Pada 22-24 Oktober 2024, Konferensi Internasional tentang Agama Leluhur atau International Conference on Indigenous Religion (ICIR) yang keenam dilaksanakan di Institut Agama Kristen Negeri (IAKN) Ambon. ICIR keenam ini bertema Performing Democracy. Tema yang mengingatkan akan pentingnya memperkuat demokrasi, sekaligus menyentil betapa demokrasi di Indonesia saat ini berada di titik nadir.

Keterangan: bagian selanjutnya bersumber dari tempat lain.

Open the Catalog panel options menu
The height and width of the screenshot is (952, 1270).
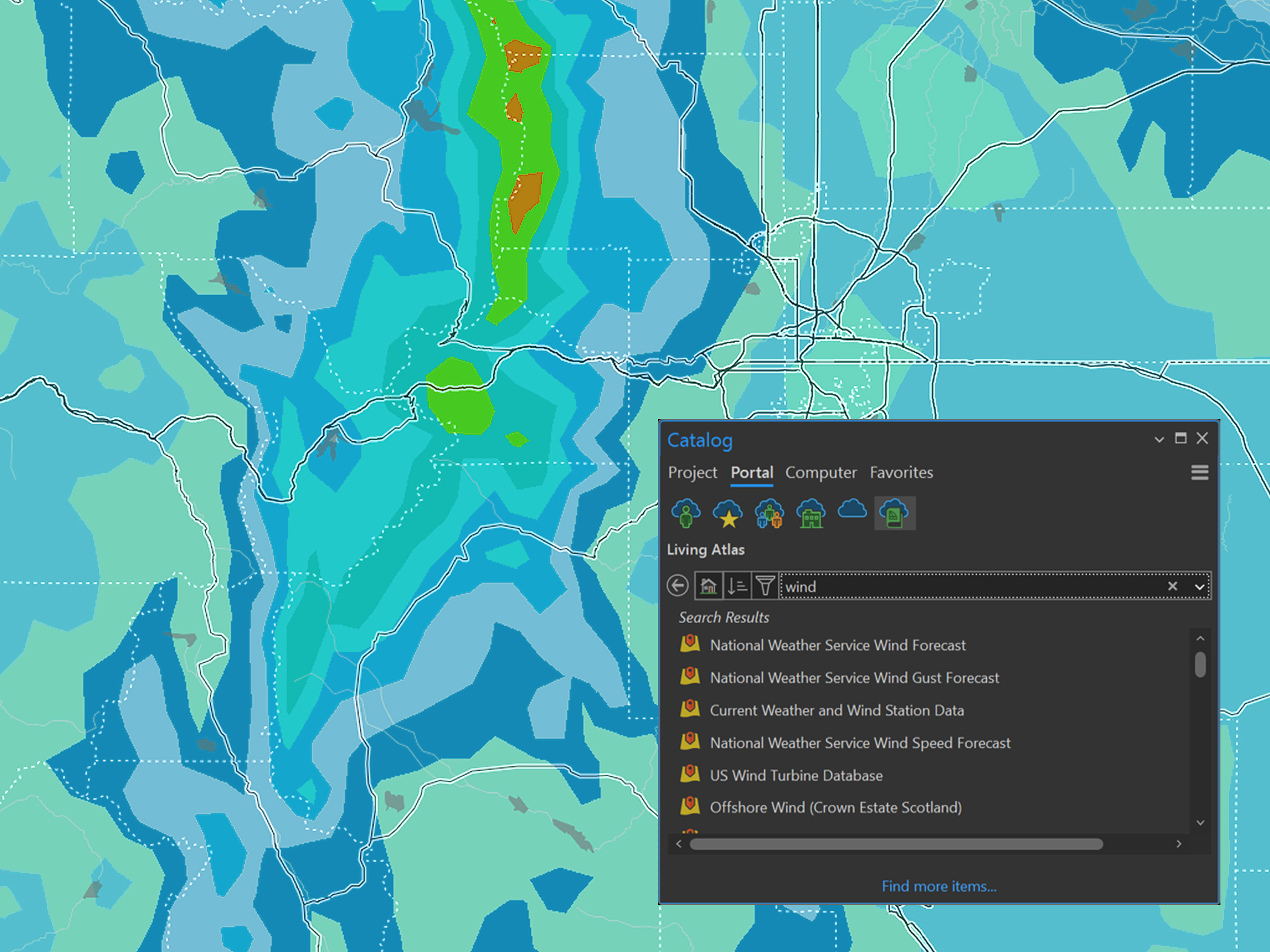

Kegiatan ICIR keenam diisi dengan seminar, talk show, mini workshop, pemutaran film, dan pentas seni. Kegiatan ini menghadirkan narasumber lokal, nasional, dan internasional. Narasumber tersebut berasal dari berbagai latar belakang di antaranya komunitas adat, praktisi, akademisi, dan pemerintah untuk berbagi pengetahuan dan pengalaman.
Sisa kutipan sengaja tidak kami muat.